=== Task material ===

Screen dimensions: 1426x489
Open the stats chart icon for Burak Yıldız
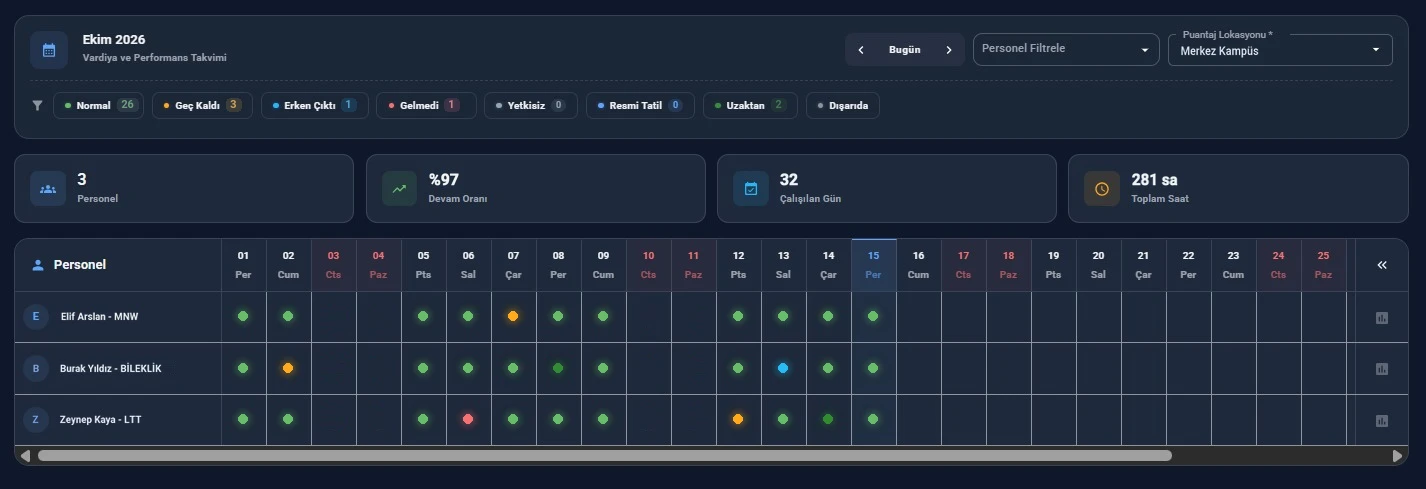click(x=1382, y=369)
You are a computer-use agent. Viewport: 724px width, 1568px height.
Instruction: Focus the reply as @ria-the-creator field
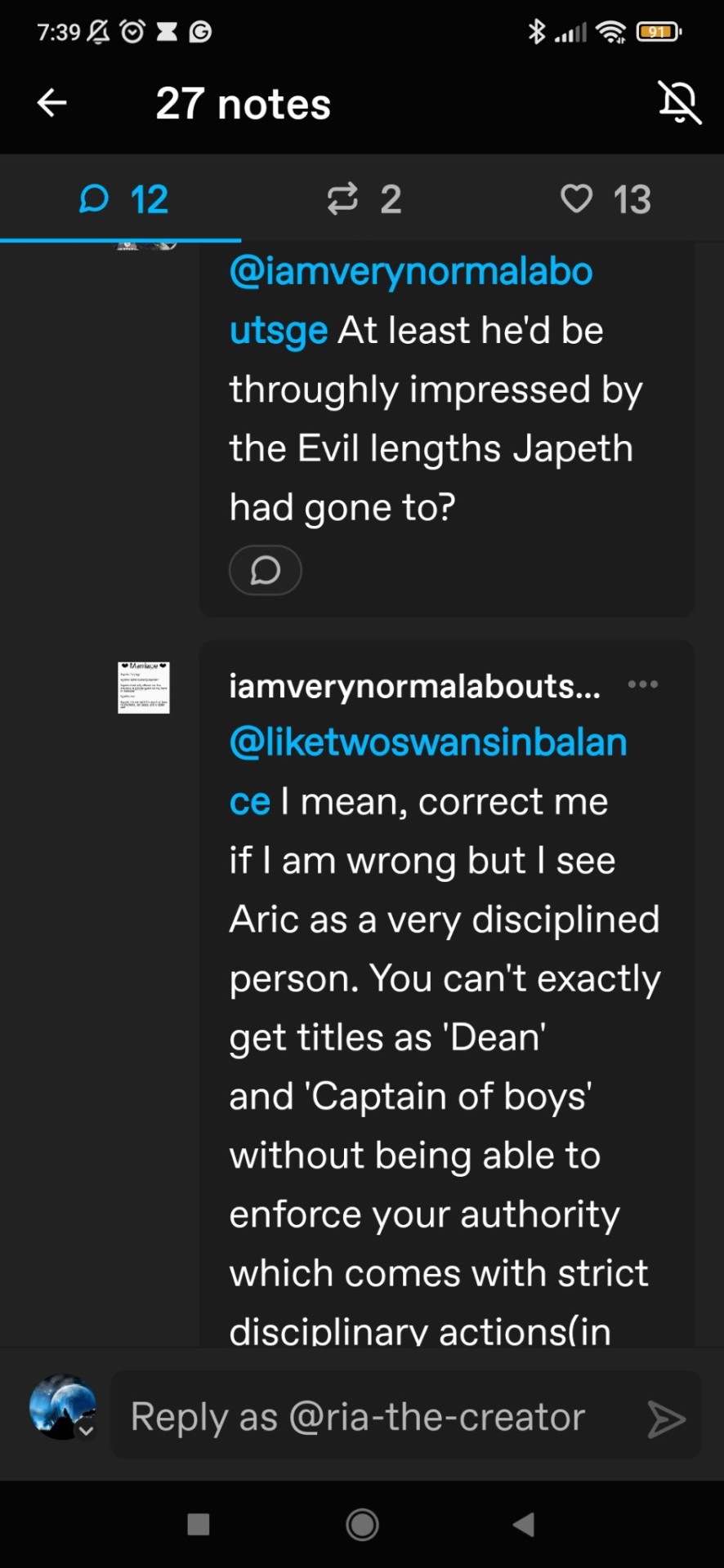pyautogui.click(x=376, y=1417)
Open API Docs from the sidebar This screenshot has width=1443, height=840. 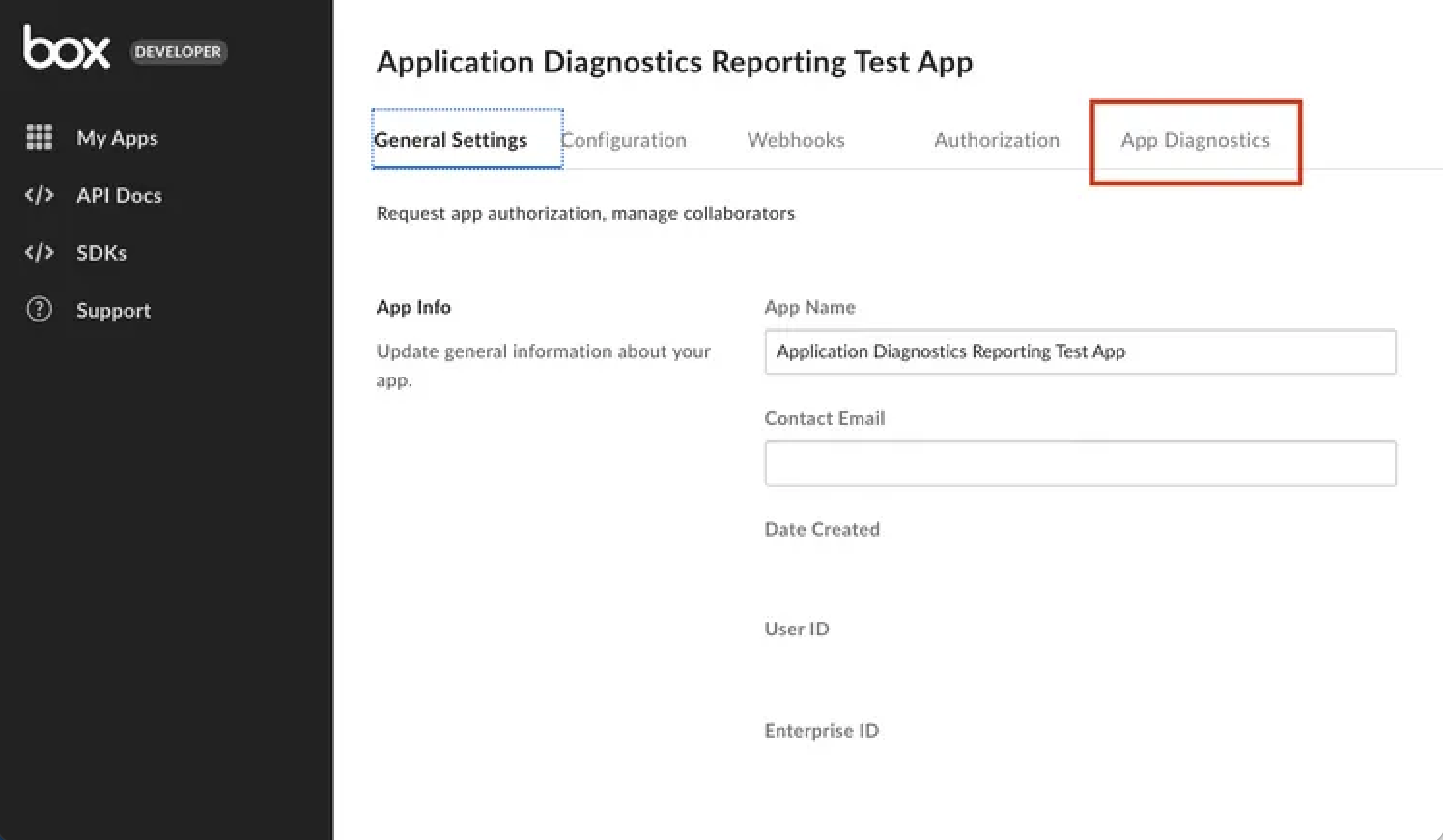click(119, 195)
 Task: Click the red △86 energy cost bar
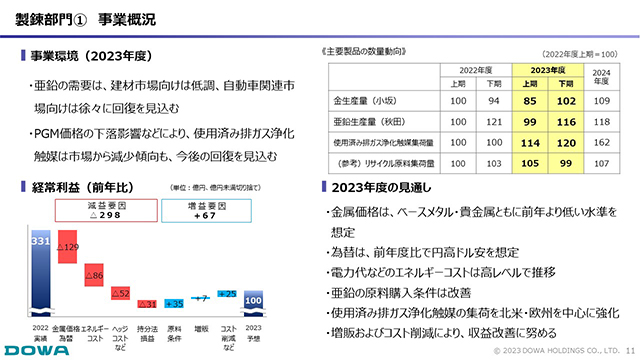[x=94, y=275]
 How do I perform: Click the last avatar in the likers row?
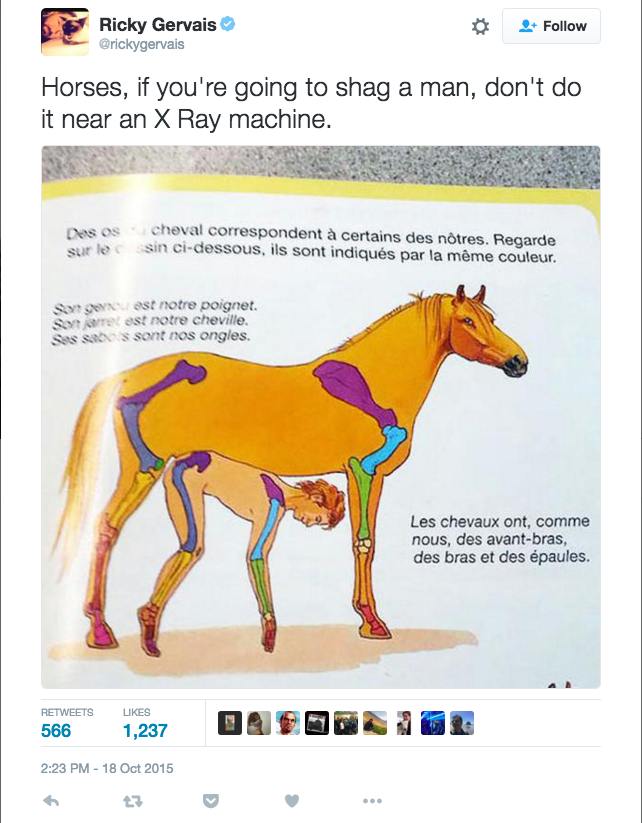click(462, 722)
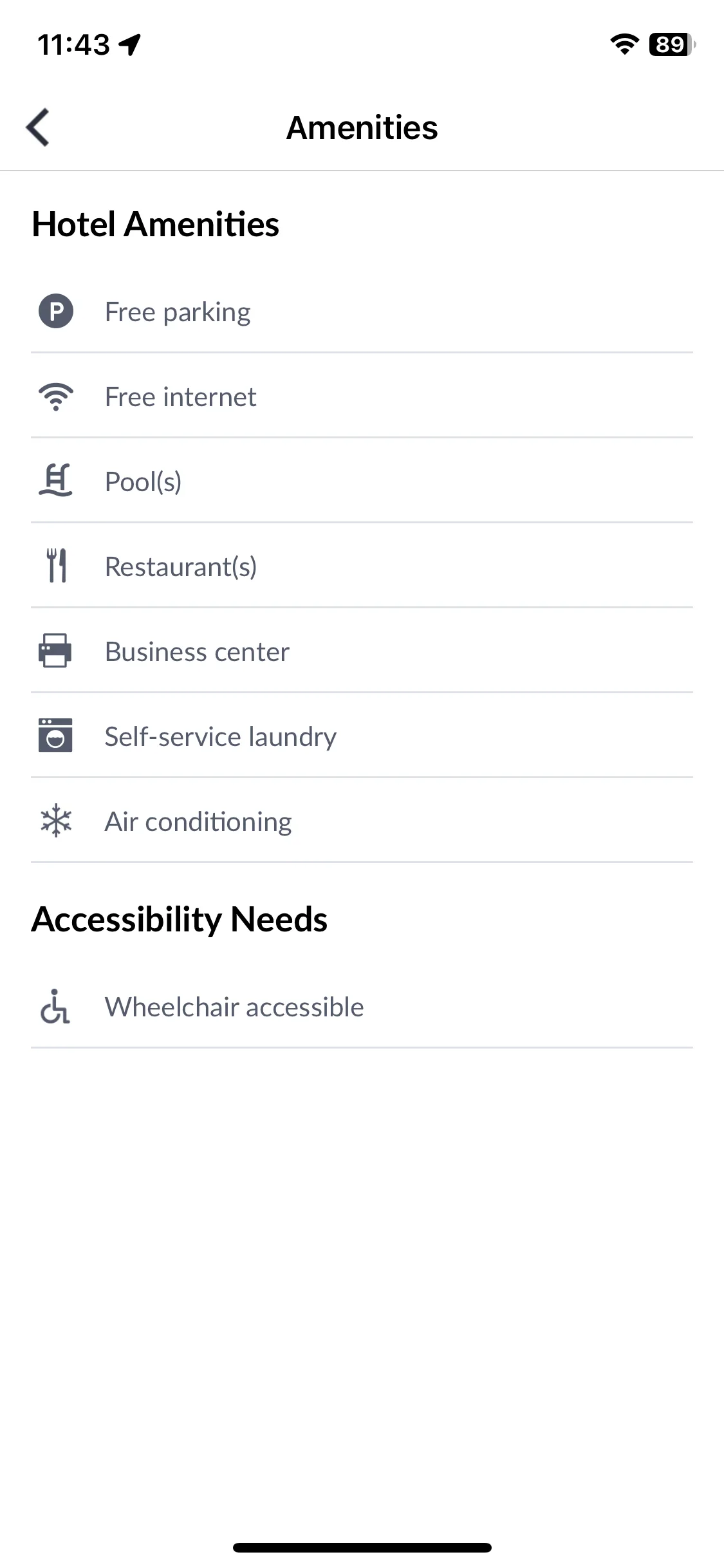Select the Self-service laundry text
Viewport: 724px width, 1568px height.
tap(221, 736)
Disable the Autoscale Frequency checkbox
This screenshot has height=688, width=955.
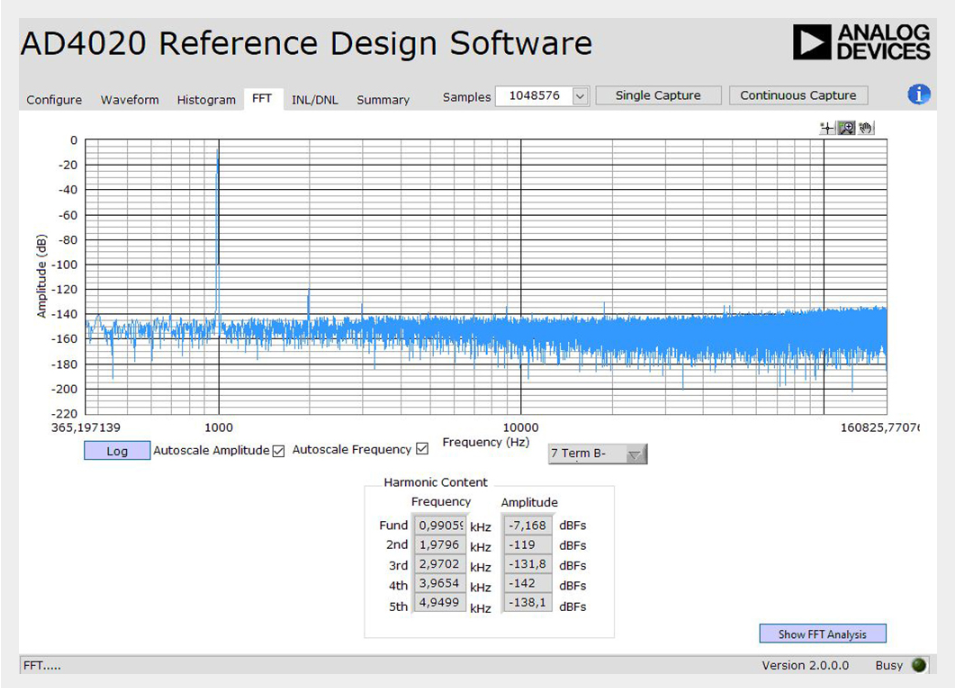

===

▸ Your task
Transcribe the lines that run from the line bearing "Disable the Autoscale Frequency checkbox" through the last line of the data. Keep the wording exact and leave out every picture.

▸ Exercise output
Disable the Autoscale Frequency checkbox
This screenshot has height=688, width=955.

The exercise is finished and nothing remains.